ふくよかなご婦人がハムのような手を口に当てて。

「死んだんはスズキさんやったわ。ごめんごめん」

「やんなぁー。私、幽霊と滝見に行ったんかと思ったわ」

「あれ、スズキさんこないだ句会来てたわ。誰のお葬式行ったんやった?」

「去年のいつー?」

「暑いとき」

「暑いときはいっぱいお葬式あるから何月?」

「誰死んだかかもわからんのに何月かわかるわけないやん」

 

『ごもっともです』思わず参加しそうになりました。

 

「ほんでどこで乗り換えやった?」

「えっ、私、知らんし」

「え~と新今宮天王寺天下茶屋?」

 

『行き先を教えてくだされば私がお答えできます。せめて何電車に乗るかだけでも。そしてできるならどこに遊びに行ったのか。死んだのは誰なのか知りたいです』

 

「こんなときは小学校からあんただけが頼りやったやんか」

 

『おー、ここまでで確かな情報。句会に通っている小学校からの同級生』

 

「ほんまに元気でいててなぁ。どっこも行かれへんようになるから」

 

『いや、すでに今のままではどこにも着きませんけど。迷子になりますよ、電車走ってるから早く乗り換え考えんと』

 

「7月雨多かったから滝凄かった?」

 

『滝の見えるところ。結構あります。いやいや滝の話はこの際横においとこ、先に乗り換え、乗り換え』と私が焦ってどうするの?だけど焦ります。

 

「滝はよかったけど膝がなぁ」

「注射したんやろ」

「気休めにもならんわ。

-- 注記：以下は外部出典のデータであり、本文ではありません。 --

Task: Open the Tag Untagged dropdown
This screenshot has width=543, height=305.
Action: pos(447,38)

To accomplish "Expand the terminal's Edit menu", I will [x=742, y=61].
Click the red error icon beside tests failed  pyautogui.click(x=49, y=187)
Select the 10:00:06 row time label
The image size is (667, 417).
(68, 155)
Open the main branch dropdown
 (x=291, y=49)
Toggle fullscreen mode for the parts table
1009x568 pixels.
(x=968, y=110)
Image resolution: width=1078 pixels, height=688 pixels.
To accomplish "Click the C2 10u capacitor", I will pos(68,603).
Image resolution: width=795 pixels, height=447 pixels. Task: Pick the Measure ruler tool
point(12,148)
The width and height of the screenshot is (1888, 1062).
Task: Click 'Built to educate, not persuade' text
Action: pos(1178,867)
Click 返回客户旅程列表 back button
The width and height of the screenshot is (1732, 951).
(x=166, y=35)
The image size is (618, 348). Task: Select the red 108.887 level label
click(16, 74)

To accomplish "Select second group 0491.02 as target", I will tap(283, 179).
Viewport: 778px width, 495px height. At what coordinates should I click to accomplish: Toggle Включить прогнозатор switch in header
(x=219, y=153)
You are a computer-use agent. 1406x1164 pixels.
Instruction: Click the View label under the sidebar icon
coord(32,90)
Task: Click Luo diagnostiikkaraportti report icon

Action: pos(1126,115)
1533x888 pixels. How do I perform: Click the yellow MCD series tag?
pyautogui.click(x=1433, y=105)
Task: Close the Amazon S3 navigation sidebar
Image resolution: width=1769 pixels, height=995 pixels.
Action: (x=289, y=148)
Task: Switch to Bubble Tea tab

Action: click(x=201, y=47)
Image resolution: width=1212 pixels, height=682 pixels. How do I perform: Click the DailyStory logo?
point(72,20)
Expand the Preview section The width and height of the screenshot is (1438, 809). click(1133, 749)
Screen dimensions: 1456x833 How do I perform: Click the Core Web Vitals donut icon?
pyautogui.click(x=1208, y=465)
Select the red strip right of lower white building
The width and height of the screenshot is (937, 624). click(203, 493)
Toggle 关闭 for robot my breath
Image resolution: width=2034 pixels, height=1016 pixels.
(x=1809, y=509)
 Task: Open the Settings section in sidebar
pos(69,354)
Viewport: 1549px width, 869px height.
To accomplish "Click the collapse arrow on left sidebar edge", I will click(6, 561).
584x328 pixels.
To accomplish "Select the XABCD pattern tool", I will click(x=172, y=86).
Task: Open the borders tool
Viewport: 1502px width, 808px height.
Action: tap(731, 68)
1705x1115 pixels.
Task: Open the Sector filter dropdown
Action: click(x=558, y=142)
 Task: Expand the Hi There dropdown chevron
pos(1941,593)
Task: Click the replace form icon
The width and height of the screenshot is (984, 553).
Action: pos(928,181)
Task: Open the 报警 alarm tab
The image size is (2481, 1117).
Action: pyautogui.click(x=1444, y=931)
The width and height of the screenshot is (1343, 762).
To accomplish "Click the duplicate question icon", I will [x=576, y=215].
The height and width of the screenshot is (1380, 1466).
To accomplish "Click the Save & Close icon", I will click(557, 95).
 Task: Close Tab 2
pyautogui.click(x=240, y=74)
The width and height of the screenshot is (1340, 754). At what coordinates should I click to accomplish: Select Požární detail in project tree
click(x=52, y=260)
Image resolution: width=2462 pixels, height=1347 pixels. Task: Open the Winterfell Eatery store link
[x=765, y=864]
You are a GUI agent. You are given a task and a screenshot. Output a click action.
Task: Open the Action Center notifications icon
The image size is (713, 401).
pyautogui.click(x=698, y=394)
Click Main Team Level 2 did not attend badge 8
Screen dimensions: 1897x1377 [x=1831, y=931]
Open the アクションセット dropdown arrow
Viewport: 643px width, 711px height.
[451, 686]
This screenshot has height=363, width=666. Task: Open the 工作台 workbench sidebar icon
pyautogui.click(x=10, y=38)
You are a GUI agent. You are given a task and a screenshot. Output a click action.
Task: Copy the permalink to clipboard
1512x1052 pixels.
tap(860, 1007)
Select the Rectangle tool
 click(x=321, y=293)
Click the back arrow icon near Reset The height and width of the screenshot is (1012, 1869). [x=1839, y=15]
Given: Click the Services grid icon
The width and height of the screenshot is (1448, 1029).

膝の痛さより注射が痛いねん」

「あのー、すみません」

私に喋りかけてきました。

 

 メチャ驚きました、が。

もぅ、待ってましたとばかりに満面の笑みで、やっと行き先がわかるかとワクワクです。

日帰りでどこ行ったかも、死んだのが誰で何月かもわかりませんがせめて乗り換えははっきりさせたい。

「はい」なんだかいつもより前のめりで優しい声の私。

 

「今、何時ですか?」

 

ハァー?質問違うやろ?よぅ考えてみてください。

いやいや、時間を聞いて私が感じよく答えたら次は行き先と乗り換えの質問がやってくると信じて。

丁寧いに「8時47分です」

「ありがとうございます」

 

椅子から転げ落ちるようになりました。

 

結局、何もわからないまま天王寺で降りられて行きました。

ふくよかなご婦人が同級生の膝をいたわるように、荷物を自然に持ってあげて手を引かれてました。

 

わからないことだらけの会話でしたが、同級生っていいなぁと思いました。

いい感じでしっかりしてなくて。

 

元気でいればいつまでもどこかに遊びに行けるのだから、改めて元気でいようと思うと同時に、友達の元気も願う朝でした。